Modeling Tool Supports High-Profile TMDL Study in Lake Pepin Watershed

A highly valued recreational area, Lake Pepin is a natural impoundment of the Upper Mississippi River on the border of Minnesota and Wisconsin. The Lake Pepin watershed is large, covering more than half of Minnesota. Lake Pepin is included in Minnesota’s Section 303(d) list of impaired waters, and a Total Maximum Daily Load (TMDL) is being developed. LimnoTech has been contracted by the Minnesota Pollution Control Agency to develop a modeling tool to support a combined TMDL for turbidity and nutrient enrichment.

Problem

The Lake Pepin TMDL is the most significant and high-profile TMDL in the state, impacting growing communities with wastewater discharge and agricultural needs. With significant economic impact on agriculture and development within the watershed, the TMDL will undergo close scrutiny.

Approach

LimnoTech has worked closely with the Science Advisory Panel to develop a highly credible modeling tool to support the TMDL study. The model addresses complex technical issues, including the size of the system and interrelated nature of the impairments (reducing turbidity leading to more algal growth). The modeling framework is based on three-dimensional hydrodynamics and advanced algal dynamics, representing state-of-the-science in large ecosystem modeling. LimnoTech has also worked with the Stakeholder Advisory Committee to ensure that the model addresses local concerns.

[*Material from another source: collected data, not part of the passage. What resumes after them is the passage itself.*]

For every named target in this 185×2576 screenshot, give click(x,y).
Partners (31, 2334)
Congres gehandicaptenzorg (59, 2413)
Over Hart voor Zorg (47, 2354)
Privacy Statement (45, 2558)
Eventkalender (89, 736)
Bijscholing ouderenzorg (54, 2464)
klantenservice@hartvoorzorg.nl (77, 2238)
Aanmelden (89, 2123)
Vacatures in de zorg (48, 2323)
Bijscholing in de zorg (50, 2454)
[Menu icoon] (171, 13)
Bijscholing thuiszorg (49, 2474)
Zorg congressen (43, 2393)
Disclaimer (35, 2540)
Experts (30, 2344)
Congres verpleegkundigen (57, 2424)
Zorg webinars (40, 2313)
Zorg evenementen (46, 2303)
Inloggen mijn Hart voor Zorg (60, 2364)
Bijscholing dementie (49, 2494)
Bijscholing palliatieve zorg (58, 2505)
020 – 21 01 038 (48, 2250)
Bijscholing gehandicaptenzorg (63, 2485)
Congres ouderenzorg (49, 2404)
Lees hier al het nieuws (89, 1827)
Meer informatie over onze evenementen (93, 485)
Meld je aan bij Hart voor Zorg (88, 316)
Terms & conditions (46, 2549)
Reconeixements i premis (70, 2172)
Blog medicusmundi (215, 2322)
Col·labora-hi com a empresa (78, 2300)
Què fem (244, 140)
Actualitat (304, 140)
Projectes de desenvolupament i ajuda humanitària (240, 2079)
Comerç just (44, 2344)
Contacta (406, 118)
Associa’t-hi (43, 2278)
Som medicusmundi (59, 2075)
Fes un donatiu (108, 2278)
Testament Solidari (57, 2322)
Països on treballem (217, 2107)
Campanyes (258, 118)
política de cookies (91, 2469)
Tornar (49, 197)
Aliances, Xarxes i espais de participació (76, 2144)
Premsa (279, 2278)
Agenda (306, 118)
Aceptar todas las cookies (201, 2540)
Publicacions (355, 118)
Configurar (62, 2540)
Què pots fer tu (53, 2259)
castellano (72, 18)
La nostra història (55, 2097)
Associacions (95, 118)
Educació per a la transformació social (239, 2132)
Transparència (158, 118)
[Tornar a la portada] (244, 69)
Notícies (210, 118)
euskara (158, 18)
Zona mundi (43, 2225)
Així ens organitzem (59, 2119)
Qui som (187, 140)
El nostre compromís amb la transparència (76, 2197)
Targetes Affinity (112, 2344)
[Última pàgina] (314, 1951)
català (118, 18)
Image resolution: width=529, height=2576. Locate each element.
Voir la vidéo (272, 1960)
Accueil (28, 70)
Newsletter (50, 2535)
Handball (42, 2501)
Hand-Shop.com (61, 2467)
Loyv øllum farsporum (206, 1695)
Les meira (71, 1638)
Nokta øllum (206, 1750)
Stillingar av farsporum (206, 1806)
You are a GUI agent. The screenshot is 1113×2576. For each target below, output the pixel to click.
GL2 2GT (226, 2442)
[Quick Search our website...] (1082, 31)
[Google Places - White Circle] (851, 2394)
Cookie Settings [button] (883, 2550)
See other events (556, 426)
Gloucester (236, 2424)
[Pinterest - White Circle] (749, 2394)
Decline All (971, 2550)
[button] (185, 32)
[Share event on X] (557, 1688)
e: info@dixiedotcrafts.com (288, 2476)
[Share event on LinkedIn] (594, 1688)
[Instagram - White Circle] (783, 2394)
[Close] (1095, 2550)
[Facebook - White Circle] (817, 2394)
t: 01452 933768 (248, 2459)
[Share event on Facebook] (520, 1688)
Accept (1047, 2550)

The resulting tool is based on the best available science and is supported by both technical experts and local stakeholders.

Result

The model is being used to inform decisions for TMDL allocations, which will have major economic impact on local communities and agricultural producers. The model will provide an accurate understanding of what is needed to meet water quality objectives, and the most efficient means of attaining these objectives.